08:45swick[m]: why shouldn't it be able to give compositors that information? should we pass through all the metadata even if it might be bogus? what choices on how to handle the metadata do we have? if one has to assume the metadata is bogus, the only policy one can have is to ignore the metadata.
08:47swick[m]: so if you want bogus metadata in the compositor you can't at the same time argue that you want the compositor to be in control. if you don't want to ignore the metadata for proton and arbitrary videos, no one is stopping you, but how do you justify making native apps worse?
08:48pq: i509vcb, I would hope that compositor toolkit libraries like wlroots et al. would help the people wanting to write a custom WM to not need to understand everything.
08:50swick[m]: JoshuaAshton_: and if you want to discuss this, you have to do your part as well and behave reasonable
08:57pq: haasn, too bad monitors do not advertise what gamut they support. Not in any standard way, anyway.
08:58JEEB: yea, that usually comes out of a monitor-side ICC profile
08:58JEEB: which was accrued through some sort of testing
09:02pq: haasn, DemiMarie, the protocol allows for two fundamentally different ways to achieve color management: client-driven and compositor-driven.

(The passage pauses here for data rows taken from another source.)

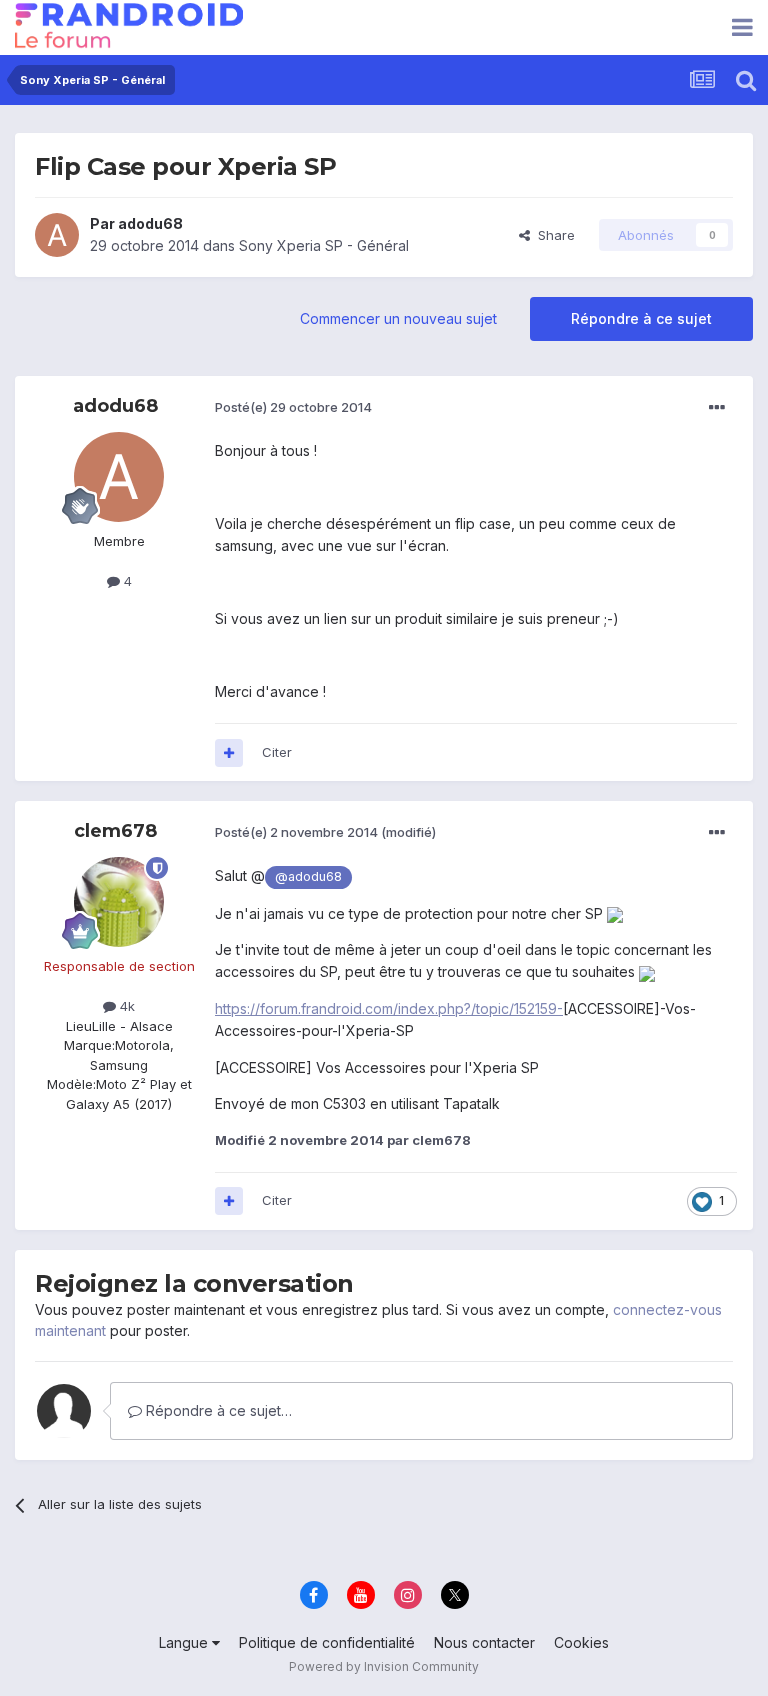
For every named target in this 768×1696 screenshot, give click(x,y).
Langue (185, 1642)
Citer (277, 752)
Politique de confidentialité (327, 1642)
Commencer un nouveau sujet (398, 318)
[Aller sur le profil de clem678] (119, 902)
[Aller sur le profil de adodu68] (57, 235)
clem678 (115, 831)
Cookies (581, 1642)
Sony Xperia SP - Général (324, 245)
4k (125, 1006)
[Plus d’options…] (717, 408)
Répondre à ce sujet (641, 318)
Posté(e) (293, 407)
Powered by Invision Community (384, 1666)
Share (552, 235)
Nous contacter (484, 1642)
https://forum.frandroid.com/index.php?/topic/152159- (389, 1008)
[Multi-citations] (229, 753)
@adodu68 (308, 876)
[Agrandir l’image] (615, 913)
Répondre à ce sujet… (217, 1410)
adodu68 (150, 223)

09:08pq: haasn, DemiMarie, and these two ways can actually co-exists simultaneously on different wl_surfaces.
09:08pq: just not on the same surface, obviously
09:08MrCooper: JoshuaAshton_: it makes little sense to build a Wayland protocol on the premise that the client-provided data may be bogus and the compositor may do whatever instead, since the result will inevitably be that clients *do* provide bogus data, and the compositors have to scramble to make it work acceptably for the user somehow; the end result is that the data passed over the protocol is mostly meaningless in practice. It's better to handle bogus
09:08MrCooper: metadata on the client side, instead of passing it on over the protocol
09:10pq: umm, is JoshuaAshton_ talking right now? The last I saw a message from him here was on Friday IIRC.
09:11pq: I feel the discussion around "smart" compositors is forgetting the end user here. I'm sure end users want to tune their screen image, and it so happens that many HDR displays simply do not offer many or even any knobs.
09:12pq: the compositor doesn't need to be smart, but I do think it needs to offer some knobs.
09:14MrCooper: yep, e.g. for the SDR white point
09:15pq: Ever wondered why monitors and TVs have all these weird "movie mode" and "photo mode" and whatnot image settings? I think we're about to re-invent them, especially if we don't trust any "optional" metadata.
09:59zamundaaa[m]: swick native apps are the problem though... There is no reason whatsoever for why native Vulkan apps would be any better at using metadata than all the existing games and applications on Windows
10:00zamundaaa[m]: So if Mesa has to do the filtering, it's almost guaranteed that we'll end up just not ever sending the primaries at all
10:00zamundaaa[m]: Considering that, shouldn't we just completely leave it out of the protocol for now?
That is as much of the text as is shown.